Mais là où l’auvergnat pourrait se féliciter (outre une discographie qui ne tutoie que l’excellence, ou presque), ce serait justement dans ce recentrage opéré par les fans depuis « Mustango ». Hier, Murat plaisait autant au lectorat « Inrocks » qu’aux lectrices de « Elle » ; il contentait aussi bien l’audimat qu’il collait parfaitement aux goûts musicaux des érudits rock. Or, si le grand public a déserté Murat depuis maintenant quelques années (production trop vaste ? Intimidantes allégeances rock ? Refus de jouer à la marionnette médiatique ?), l’exigence des premiers admirateurs fit de Jean-Louis, au gré du temps, une sorte de Grand Patron, un parangon de vertu et de sincérité…

Bien sûr, on comprend que Murat souhaiterait tripler ses chiffres de vente. D’un autre côté, il est bien le seul artiste (au monde) à sortir un nouvel album par an (parfois deux), voire un double ou triple nouvel album, sans ne jamais décevoir le cercle des fanatiques (au point où, fait rarissime, ces derniers banqueront toujours un disque de Murat sans lire les chroniques, sans écouter le single, sans crainte ni appréhension).

Car entre Murat et nous, c’est une question de confiance. La certitude d’une qualité constante ou évolutive. Entre Murat et nous, ça ne triche pas. Déjà, le flot des envolées lexicales ne connaît aucun tarissement. Murat, de tout temps, est marié à la langue française : il s’en amuse et la transforme, il la respecte et lui rend hommage. Murat est trop passionné par la sonorité des mots pour un jour essuyer le revers de la page blanche.

Ensuite, façon Neil Young, chaque nouvel album, tout en prenant le revers du précédent, témoigne d’un état d’esprit lié à un moment X ou Y, d’un instantané de vie. Par exemple, là où « Toboggan » (cru 2013) s’avançait intimiste et serein, « Babel » (triple vinyle 2014) renoue avec le plaisir du travail en petite bande, en comité fraternel.

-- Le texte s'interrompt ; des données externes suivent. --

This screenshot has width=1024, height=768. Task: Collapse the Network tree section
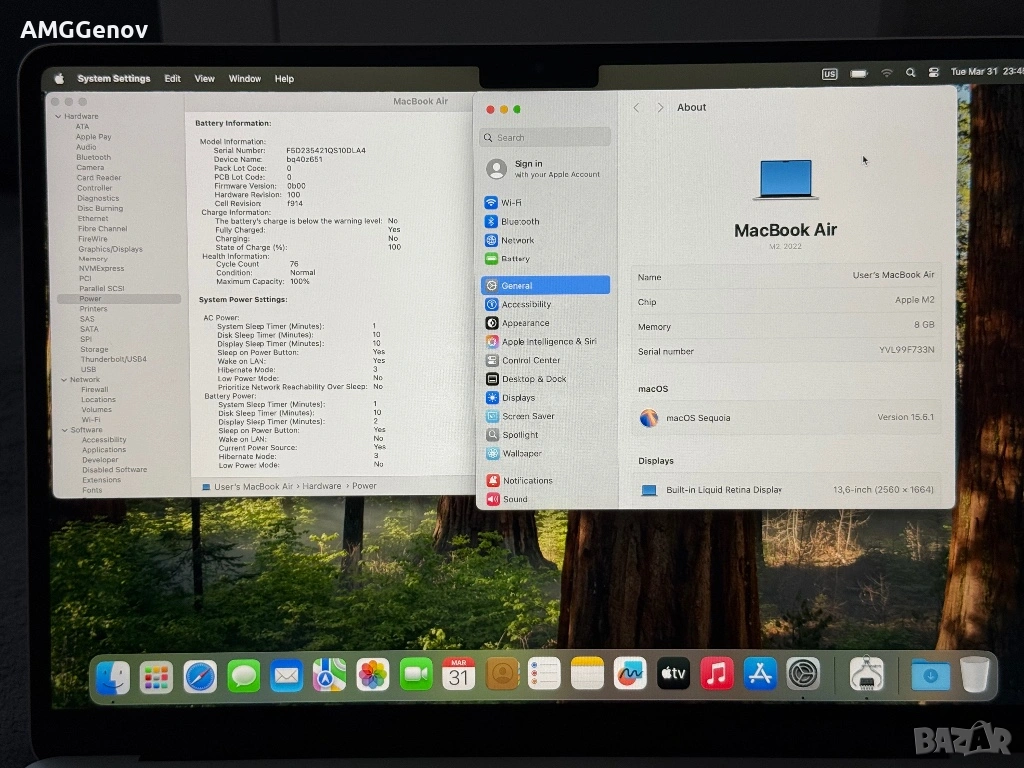pos(62,380)
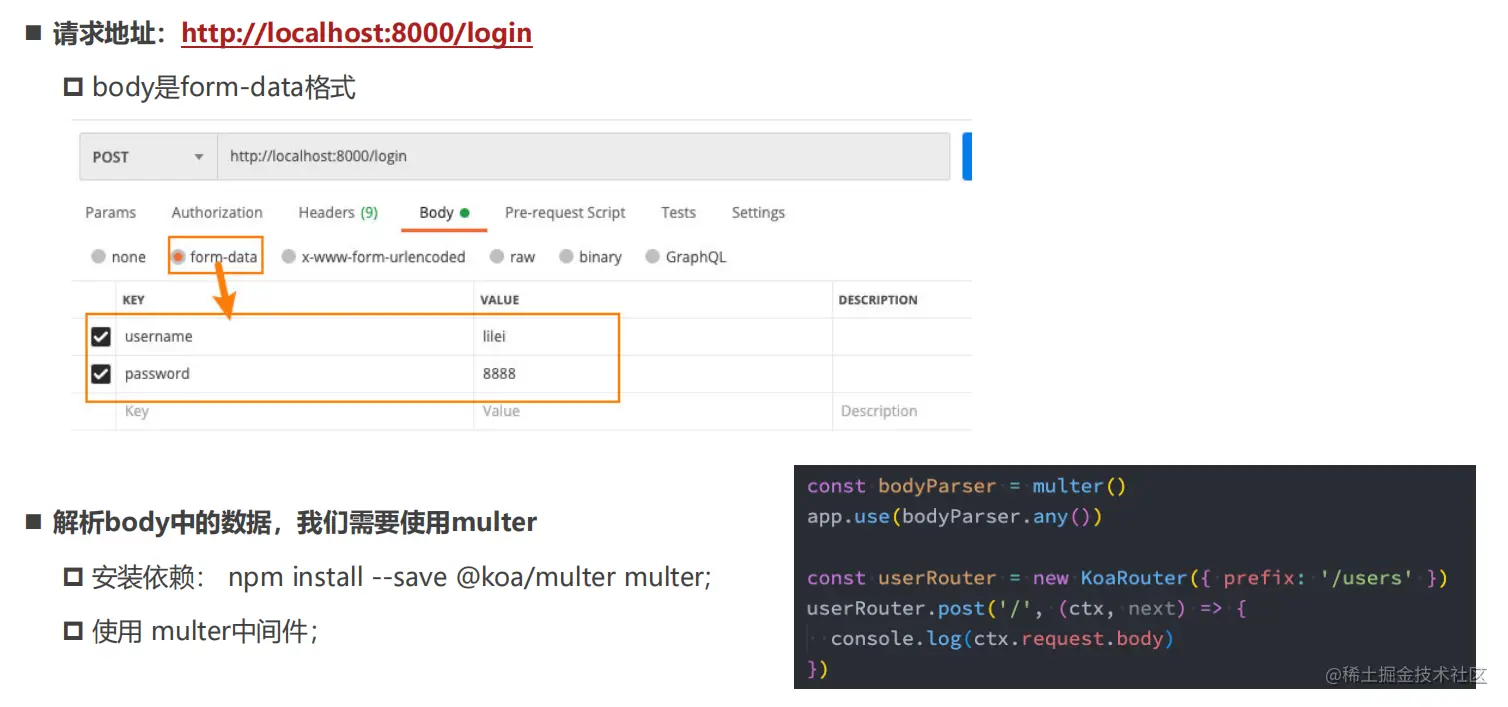This screenshot has width=1508, height=707.
Task: Select the Body tab
Action: click(x=436, y=212)
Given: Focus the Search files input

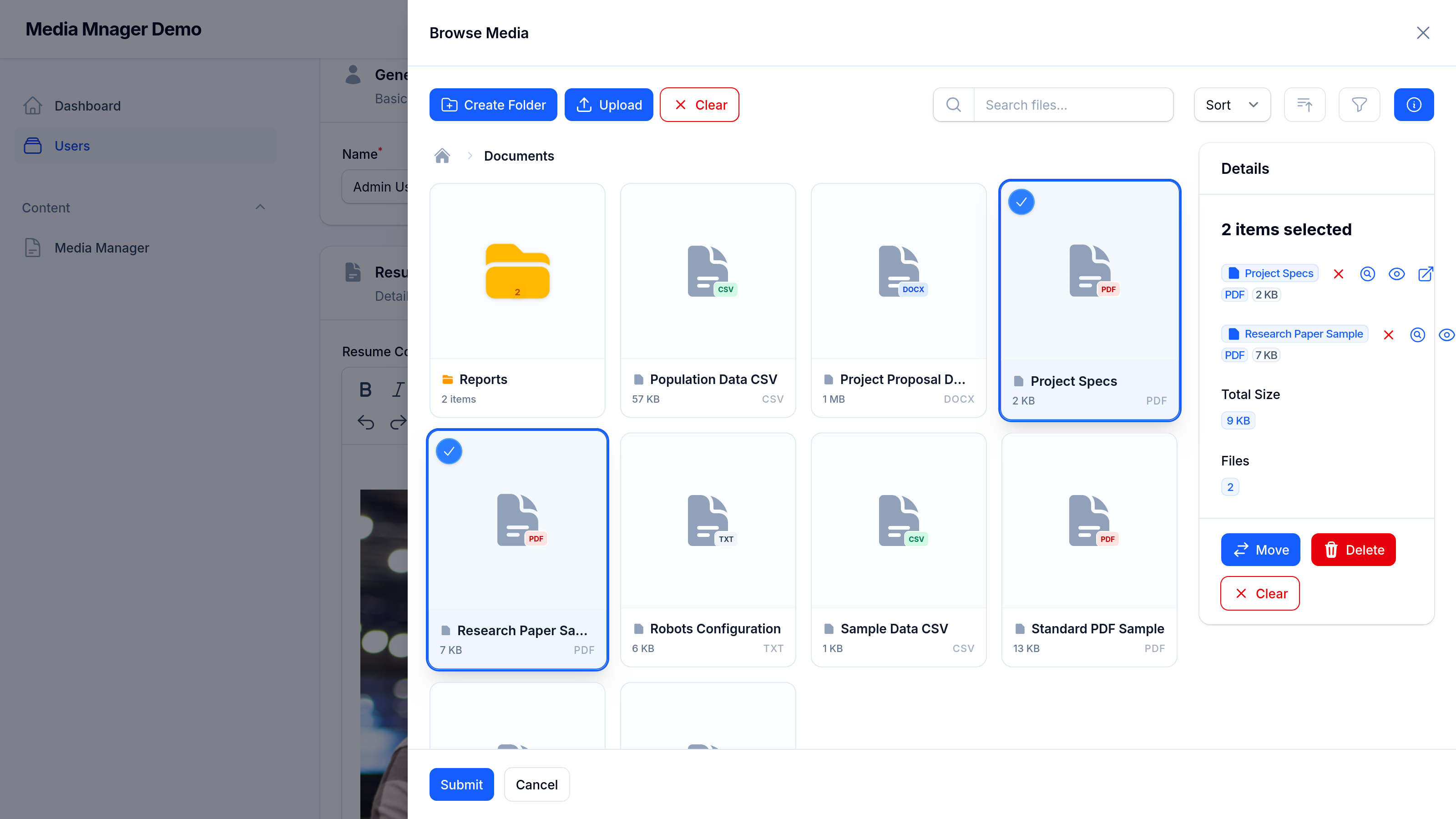Looking at the screenshot, I should click(x=1073, y=105).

Enfin, qu’il s’avance à nu ou parfaitement secondé, qu’il plonge dans la mélancolie ou qu’il s’autorise diverses incartades couillonnes, Murat décroche toujours le riff parfait, l’accord stonien, l’évidence mélodique (important, le son des grattes chez Jean-Louis). Mariage idyllique : des mots charnels, un timbre éminemment érotique, des guitares savantes, absence de baratin comme de joliesse.

Une nécessité musicale, un exercice de sprinteur, un sport limite kamikaze que ces vingt (vingt !) nouvelles compos, en compagnie du Delano Orchestra, poussent jusqu’à l’extravagance.

Album foisonnant, artisanal et ambitieux (quand bien même l’ambition, chez Murat, s’apparente à un naturel, à une évidence qu’il n’est pas utile de questionner), « Babel » permet de retrouver la facette Pantagruel de Bergheaud. Voici un plat copieux (double entrée, plats principaux, dessert et digestif), un banquet qui ne refuse rien aux convives. Ensorcelant et charmeur, bourru et régressif comme s’il mettait en mots des répliques d’Audiard, hyperréaliste accro au Massif du Sancy, en mode Crazy Horse comme épuré à la JJ Cale, Murat se fait plaisir et alterne ici toutes les facettes de son art. « Babel », en effet, est une tour, un véritable Mont Sans-Souci, un édifice dans lequel on s’enfonce profond. Constat « comme dirait Bergheaud » : en France, il y a des chanteurs… Et il y a Murat.